The Baltimore Charm, which is Baltimore’s new Lingerie Football League team, played the Tampa Breeze at 1st Mariner Arena on Friday night, unfortunately beginning their first home game of their first season with a loss of 33-0.
Another place the women might be losing? In their wallets, depending on the accuracy of various reports on how much women on the other teams in the League are paid.
Claims about how much the women (who play football while wearing bikini tops and briefs) are paid vary, depending on who you talk to.
Former LFL player Amber Ryan told the Dallas Cowboy Times that players make a percentage of ticket sales, which the League confirms.
Meanwhile three former “LA Temptation” players are reportedly suing the League for, among other things, being paid less than $8 an hour (California’s minimum wage), not receiving overtime, and not getting a cut from the 2010 $100,000 LFL Championship purse.
According to the LFL, all players on all teams are paid in the same way: “All LFL players are paid the same bonus structure of 20% of ticket sales if they win and 10% if they lose,” said LFL Media Director Stephon McMillen in an email to the Brew today.
This pay structure includes players for the Baltimore Charm, McMillen said: “Charm players are paid based on attendance, just like every other (LFL) team.”
But “bonus structure” is a somewhat misleading phrase, since it describes players’ total compensation — not a bonus amount on top of a base annual salary or even an hourly rate.
“We do not pay salaries because LFL player are not employees,” said McMillen, referring to the fact that players in the league are considered independent contractors.
Hold it, hold it. Time-out!
Some readers may still be struggling with the basic idea of this cheesy soft-core “sport” existing at all in 2010. Believe it folks.

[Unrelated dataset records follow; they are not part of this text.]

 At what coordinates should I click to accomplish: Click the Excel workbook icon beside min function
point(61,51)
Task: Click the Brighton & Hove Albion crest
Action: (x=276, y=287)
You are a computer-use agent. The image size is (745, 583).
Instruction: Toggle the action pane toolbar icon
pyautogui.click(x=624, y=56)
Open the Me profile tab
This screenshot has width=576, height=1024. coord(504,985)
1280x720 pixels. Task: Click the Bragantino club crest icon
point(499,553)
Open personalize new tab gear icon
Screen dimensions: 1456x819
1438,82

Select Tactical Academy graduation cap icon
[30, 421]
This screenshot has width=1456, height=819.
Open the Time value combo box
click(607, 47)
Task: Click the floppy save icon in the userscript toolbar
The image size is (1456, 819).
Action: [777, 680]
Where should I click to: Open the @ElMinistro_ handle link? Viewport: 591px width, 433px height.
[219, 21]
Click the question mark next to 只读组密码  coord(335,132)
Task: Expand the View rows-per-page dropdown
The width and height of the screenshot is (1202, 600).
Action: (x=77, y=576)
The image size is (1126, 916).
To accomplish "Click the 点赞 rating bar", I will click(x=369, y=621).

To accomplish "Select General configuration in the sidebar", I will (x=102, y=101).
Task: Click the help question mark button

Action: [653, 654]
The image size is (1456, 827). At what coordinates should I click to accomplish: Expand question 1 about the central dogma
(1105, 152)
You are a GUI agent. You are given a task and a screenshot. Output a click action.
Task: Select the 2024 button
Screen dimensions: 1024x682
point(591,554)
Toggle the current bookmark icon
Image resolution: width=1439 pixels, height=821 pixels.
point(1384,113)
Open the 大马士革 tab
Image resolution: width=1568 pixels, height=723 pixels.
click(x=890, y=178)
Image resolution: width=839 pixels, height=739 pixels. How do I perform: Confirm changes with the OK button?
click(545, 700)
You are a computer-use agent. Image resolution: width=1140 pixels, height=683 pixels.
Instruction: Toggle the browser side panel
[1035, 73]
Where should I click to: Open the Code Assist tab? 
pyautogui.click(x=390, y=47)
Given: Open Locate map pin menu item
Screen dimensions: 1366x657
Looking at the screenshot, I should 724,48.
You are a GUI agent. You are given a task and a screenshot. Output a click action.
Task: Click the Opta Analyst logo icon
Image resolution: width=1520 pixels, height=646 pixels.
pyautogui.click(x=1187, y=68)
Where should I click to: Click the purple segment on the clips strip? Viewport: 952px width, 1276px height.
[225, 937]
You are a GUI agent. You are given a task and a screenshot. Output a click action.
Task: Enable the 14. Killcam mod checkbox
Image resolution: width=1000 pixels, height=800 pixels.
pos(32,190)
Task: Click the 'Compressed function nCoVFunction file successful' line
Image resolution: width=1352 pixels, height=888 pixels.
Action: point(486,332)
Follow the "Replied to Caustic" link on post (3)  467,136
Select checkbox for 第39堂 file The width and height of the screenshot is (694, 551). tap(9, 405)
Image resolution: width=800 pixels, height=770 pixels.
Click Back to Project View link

In its second year, the 10-team league already has a nationwide cable television broadcast partner; corporate sponsors, and they’re finalizing a contract for a reality television series next summer, according to The Washington Post.
The Charm, an expansion team, joins the Dallas Desire, the San Diego Seduction and – you get the idea. High-octane auto dealer and television pitchman Scott Donahoo has reportedly said he would like to buy an interest in the Charm. Of course, he would!
The LFL makes a point of defining itself as a sport rather than women running around a field without many clothes on. Baltimore Charm coach Rick Reeder told the Post that he’s “looking for football players,” not babes: “This isn’t about women running around in almost nothing. This is about competing. About winning.”
The Post reporter also overheard a television director at a recent Charm game give his cameraman some directions he probably wouldn’t have heard at an NFL game: “get lots of great (rear) shots!”
Okay, we now return you to the feature story already in progress.
Revealing outfits, but not “financials
Players on the team that wins the “Lingerie Bowl” also receive “a large bonus,” according to McMillen, who wouldn’t say the size of the bonus or respond when asked what a woman makes on average in a year, based on the 10%/20% ticket sale percentage they have in place.
“We do not comment on actual financials because the LFL is privately held corporation,” he said.
McMillen also pointed that, as of 2010, LFL players are “also now free to pursue endorsement deals.”
Fantasybaseballdugout.com claims players make approximately $40,000 a year, which could be accurate depending on the number of spectators that buy tickets in a given year and how many wins or loses the team receives.
On the other side of the gender-sports-payment spectrum, the median salary of an NFL player in 2009 was $770,000, according to the Boston Globe.
New England Patriots star Tom Brady just re-upped his contract for an additional $72 million over four years, according to ESPN, which means he will soon receive the highest yearly salary of any player in NFL history.
However much women in the LFL are paid, it’s probably safe to say that it’s less than male football players who are, incidentally, given the opportunity to play the game and wear clothes on the field all at the same time.